Sebab, kita perlu mengerti apa kelebihan mereka, apa kekurangan mereka. Memahami bagaimana saya dan siapa saya, lalu apa saja yang perlu di koreksi. Sebab setiap individu memiliki major of minor, kelebihan atas kekurangnya dan kekurangan yang mendominasi pada dirinya.

 

Major of minor, memang memiliki bermacam interpretasi. Namun apapun itu, bisa menjadi kalimat penenang diri saya. Menyadarkan hati  agar tidak larut dalam emosi yang menguras energi. Dengan memahami akan banyak kekurangan pada diri sendiri dan memahami potensi yang ada diatas kekurangan yang nyata.

 

Sederhananya,  Major of minor membawa saya agar tidak mudah iri, dengki dan benci atas pencapaian orang lain. Menyadarkan bahwa disini tidak ada yang sempurna, kita semua punya masalah, kita semua punya potensi. Hanya levelnya saja yang berbeda.

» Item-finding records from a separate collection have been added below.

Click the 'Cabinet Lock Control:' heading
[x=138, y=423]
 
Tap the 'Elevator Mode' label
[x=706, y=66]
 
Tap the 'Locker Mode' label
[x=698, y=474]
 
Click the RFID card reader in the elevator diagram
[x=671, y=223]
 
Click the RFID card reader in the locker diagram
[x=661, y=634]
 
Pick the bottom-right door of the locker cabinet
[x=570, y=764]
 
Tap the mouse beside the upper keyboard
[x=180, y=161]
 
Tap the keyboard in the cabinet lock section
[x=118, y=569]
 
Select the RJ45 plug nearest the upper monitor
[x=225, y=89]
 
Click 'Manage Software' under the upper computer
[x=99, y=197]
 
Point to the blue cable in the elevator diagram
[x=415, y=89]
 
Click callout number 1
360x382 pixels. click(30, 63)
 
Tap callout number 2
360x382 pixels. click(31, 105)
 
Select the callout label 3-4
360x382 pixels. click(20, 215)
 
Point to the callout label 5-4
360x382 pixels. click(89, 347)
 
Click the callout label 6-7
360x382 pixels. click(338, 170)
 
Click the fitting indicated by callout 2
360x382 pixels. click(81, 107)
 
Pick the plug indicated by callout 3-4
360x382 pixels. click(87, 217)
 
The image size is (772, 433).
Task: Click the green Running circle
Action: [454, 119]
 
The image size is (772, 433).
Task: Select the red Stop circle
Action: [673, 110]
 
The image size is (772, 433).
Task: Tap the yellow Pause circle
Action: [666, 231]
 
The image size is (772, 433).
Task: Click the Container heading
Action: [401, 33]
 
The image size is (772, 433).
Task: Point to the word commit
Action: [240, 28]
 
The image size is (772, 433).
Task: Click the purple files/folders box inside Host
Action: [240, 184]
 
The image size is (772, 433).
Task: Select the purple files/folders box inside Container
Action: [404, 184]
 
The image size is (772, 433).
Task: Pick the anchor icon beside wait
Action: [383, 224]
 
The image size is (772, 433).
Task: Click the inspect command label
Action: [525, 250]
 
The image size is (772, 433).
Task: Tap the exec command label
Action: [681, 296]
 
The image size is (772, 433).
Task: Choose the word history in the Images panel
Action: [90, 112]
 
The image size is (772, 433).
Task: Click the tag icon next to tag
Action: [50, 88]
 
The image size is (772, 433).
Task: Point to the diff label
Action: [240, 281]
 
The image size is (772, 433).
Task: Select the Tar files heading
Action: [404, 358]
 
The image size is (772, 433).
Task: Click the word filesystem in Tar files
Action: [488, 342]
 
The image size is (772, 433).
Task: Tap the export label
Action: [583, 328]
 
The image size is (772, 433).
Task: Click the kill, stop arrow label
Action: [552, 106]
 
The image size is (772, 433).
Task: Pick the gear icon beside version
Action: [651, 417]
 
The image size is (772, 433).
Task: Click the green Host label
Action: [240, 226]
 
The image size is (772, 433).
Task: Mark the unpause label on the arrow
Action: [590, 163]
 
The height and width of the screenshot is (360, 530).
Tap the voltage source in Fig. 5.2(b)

Dalam beberapa kasus yang saya alami, mereka yang punya banyak harta, mereka yang punya banyak teman, mereka yang punya banyak tawa dan mereka yang bisa mencapai apapun dengan effort yang minimpun tidak senantiasa Bahagia. Ada kalanya mereka yang hidup dalam keterbatasan bisa menemukan makna dalam hidup, bisa menikmati setiap hembusan nafas dengan lega. Dan yang membedakan hanya satu hal, yaitu pandai bersyukur atas kesadaran limit kemampuan mereka.

 

Fokus dengan apa yang menjadi prioritas, melakukan benchmarking dengan hal yang ia perlukan dalam menjalani hidup secara dasar, bukan untuk mengajar popularitas, mengejar pujian atau hal hal yang membuat  dirinya merasa  naik kasta.

 

Ya, benchmarking atau menolok ukur dengan “ngaca”, bersyukur atas apa yang ada dan tidak pernah memaksakan hal-hal yang bukan porsinya. Bukan berarti harus berdiam diri mengikuti nasib, tetapi berusaha dalam garisnya dengan melihat potensi dan kekurang pada dirinya.

 

 

Memang sulit untuk ikhlas, apalagi terkait dengan hal yang terlalu senjang dalam hadapan mata, seperti melihat people I can’t  have Bersama orang lain yang mungkin dirasa tidak lebih baik dari  diri kita, namun Major of minor menyadarkan diri saya bisa saja ada kekurangan dalam diri saya yang tidak diterima oleh mereka dan mungkin juga ada yang lebih baik untuk saya daripada dia.

 

Ya easy to say, kita semua memiliki rejeki, plot, garis dan privilage masing-masing. tapi, setidaknya saya menulis ini untuk menyehatkan mental diri saya sendiri.